Earlier this month I mentioned that I had visited Rue Sophie Germain, the only street in Paris named after a woman mathematician. I was wrong! Just a few days after writing that post, I was taking a walk and stopped to photograph some street art when I noticed the word mathématicienne on a street sign. Surprised, I saw that I was at Rue Marie-Louise Dubreil-Jacotin, another Paris street named for a woman mathematician. Sophie is not alone!
I have been basing my Paris mathematician street tourism on this helpful page from the MacTutor website. (Incidentally, MacTutor is one of my favorite math history resources. Check it out!) Rue Marie-Louise Dubreil-Jacotin was not on their Paris streets list yet, and that’s why I didn’t know about it. In their defense, the street was only named in 2008, so it may not even have existed when they first put it together. (I sent the MacTutor site authors a note about it, and they've since updated the list.)

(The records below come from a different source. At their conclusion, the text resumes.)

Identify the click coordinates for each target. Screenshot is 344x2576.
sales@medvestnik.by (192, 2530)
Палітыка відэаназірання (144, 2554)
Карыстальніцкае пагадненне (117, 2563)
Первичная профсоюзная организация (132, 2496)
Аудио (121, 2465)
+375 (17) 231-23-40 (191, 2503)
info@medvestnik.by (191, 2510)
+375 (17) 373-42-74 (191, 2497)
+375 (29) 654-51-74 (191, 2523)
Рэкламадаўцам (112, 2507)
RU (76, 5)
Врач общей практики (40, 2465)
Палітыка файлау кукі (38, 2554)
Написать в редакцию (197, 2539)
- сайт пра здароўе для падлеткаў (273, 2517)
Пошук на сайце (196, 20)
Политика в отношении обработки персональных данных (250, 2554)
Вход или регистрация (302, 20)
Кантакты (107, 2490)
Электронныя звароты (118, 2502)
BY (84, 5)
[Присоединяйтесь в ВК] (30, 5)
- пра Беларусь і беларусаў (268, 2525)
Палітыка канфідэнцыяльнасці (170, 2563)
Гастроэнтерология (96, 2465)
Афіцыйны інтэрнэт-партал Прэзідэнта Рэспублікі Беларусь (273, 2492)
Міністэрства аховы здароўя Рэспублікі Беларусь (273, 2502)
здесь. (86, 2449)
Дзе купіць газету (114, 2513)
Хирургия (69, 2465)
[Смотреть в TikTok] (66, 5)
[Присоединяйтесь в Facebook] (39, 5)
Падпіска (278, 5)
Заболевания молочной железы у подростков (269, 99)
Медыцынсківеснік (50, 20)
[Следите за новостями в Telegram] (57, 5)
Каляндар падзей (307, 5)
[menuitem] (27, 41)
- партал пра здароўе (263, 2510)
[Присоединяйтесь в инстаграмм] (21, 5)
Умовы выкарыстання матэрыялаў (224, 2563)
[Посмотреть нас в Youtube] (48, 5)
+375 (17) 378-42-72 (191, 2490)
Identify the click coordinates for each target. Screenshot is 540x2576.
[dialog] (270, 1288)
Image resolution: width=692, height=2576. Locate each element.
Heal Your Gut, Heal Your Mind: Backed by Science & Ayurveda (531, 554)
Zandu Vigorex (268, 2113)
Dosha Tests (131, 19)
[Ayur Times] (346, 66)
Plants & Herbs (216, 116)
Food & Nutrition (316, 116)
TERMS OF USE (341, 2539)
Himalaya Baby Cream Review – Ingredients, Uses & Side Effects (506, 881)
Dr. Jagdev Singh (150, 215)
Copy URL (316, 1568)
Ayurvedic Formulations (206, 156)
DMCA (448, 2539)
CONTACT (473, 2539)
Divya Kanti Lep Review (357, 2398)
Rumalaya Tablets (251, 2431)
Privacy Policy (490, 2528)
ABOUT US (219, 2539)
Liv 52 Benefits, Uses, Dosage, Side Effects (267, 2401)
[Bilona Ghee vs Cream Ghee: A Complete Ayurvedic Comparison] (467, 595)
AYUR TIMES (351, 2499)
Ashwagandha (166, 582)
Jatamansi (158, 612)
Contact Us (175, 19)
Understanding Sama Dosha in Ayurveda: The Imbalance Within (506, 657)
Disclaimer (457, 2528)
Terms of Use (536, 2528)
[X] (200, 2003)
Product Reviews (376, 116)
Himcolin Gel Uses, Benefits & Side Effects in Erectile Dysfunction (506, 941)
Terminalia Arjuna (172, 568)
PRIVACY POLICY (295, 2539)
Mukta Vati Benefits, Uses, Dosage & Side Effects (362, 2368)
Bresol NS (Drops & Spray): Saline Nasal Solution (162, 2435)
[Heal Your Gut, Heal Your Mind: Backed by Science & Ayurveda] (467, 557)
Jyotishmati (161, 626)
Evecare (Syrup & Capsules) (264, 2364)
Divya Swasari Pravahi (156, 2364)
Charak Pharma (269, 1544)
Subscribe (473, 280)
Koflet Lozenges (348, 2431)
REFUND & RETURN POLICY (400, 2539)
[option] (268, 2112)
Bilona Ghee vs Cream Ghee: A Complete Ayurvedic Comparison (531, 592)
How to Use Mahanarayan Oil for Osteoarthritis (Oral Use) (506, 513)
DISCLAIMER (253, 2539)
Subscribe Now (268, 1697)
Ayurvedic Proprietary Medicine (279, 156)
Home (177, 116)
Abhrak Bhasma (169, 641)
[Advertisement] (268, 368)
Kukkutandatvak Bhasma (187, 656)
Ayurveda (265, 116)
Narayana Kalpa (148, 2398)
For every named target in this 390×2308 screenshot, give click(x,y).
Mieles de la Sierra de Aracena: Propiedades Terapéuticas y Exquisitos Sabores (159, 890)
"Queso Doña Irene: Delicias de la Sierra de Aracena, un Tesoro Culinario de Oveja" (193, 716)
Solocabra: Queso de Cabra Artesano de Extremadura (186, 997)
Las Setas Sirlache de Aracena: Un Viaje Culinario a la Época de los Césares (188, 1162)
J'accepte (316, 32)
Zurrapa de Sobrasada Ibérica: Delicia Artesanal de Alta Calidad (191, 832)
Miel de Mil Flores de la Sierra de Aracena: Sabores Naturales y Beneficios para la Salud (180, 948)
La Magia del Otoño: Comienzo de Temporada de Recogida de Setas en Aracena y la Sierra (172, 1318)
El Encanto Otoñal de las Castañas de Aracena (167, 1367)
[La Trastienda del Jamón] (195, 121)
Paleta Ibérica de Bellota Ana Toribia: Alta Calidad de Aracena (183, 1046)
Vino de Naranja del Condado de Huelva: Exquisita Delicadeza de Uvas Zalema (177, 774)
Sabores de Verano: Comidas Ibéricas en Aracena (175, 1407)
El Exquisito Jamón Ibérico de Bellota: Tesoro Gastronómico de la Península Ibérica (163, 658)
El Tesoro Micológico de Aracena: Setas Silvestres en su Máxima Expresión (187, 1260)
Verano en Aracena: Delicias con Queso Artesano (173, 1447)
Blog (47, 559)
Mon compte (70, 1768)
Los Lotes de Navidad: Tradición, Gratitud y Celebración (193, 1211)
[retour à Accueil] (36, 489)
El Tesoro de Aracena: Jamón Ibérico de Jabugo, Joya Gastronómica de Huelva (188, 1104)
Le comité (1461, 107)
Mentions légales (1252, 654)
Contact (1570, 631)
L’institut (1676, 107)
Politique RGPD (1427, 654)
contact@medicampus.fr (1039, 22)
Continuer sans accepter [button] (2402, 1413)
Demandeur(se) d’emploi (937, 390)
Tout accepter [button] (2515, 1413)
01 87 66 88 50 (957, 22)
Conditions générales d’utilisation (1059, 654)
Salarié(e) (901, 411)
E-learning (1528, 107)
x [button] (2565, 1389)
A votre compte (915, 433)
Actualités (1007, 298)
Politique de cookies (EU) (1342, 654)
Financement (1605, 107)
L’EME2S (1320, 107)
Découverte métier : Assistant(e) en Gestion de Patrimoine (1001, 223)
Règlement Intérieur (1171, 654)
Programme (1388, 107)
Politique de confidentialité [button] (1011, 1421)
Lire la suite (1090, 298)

I was excited to see another street named for a mathématicienne, but I must confess I had never heard of Marie-Louise Dubreil-Jacotin until I stumbled on her street. Dubreil-Jacotin (1905-1972) was the first woman mathematician to be appointed to a full professorship in France and the second woman to earn a doctorate in pure mathematics in France. She placed second in the exam to get into the École Normale Supérieure, but when the official rankings came out, she was listed behind 20 men. Through a connection with a friend, she was able to attend anyway, a few months late.
She graduated from the ENS in 1929 and married her classmate Paul Dubreil in 1930. She traveled with him to Göttingen, where she met Emmy Noether and got interested in algebra. She focused on fluid mechanics in her thesis research, though, and earned her doctorate in 1934. Her husband had an appointment at Nancy, to the east of Paris, for the first few years after their marriage, and she, not being allowed to get a position at the same university, worked in Rennes, Poitiers, and Lyon to the west and south. (How they made it work in the days before the fast TGV trains and Skype, especially considering they had a child, is hard for me to understand.) She was made a full professor at Poitiers in 1943, and eventually she and Paul were both able to get jobs in Paris. In addition to her research on fluid mechanics and algebra, she wrote a textbook and wrote about women in mathematics.
To learn more about Marie-Louise Dubreil-Jacotin, check out her MacTutor biography or the article “Women mathematicians in France in the mid-twentieth century” by Yvette Kosmann-Schwarzbach. The MacTutor article also has a translation of a remembrance written for the École Normale Supérieure by her classmate and colleague Jean Leray in 1974, not long after Dubreil-Jacotin’s death in 1972.
So not one but two streets in Paris are named for women mathematicians. If you’re willing to expand your range ever so slightly beyond the Boulevard Périphérique, you can even increase that number by 50 percent: Rue Emmy Noether is only a few meters from Paris in Saint-Ouen. I have not made my pilgrimage out there yet, but I plan to soon.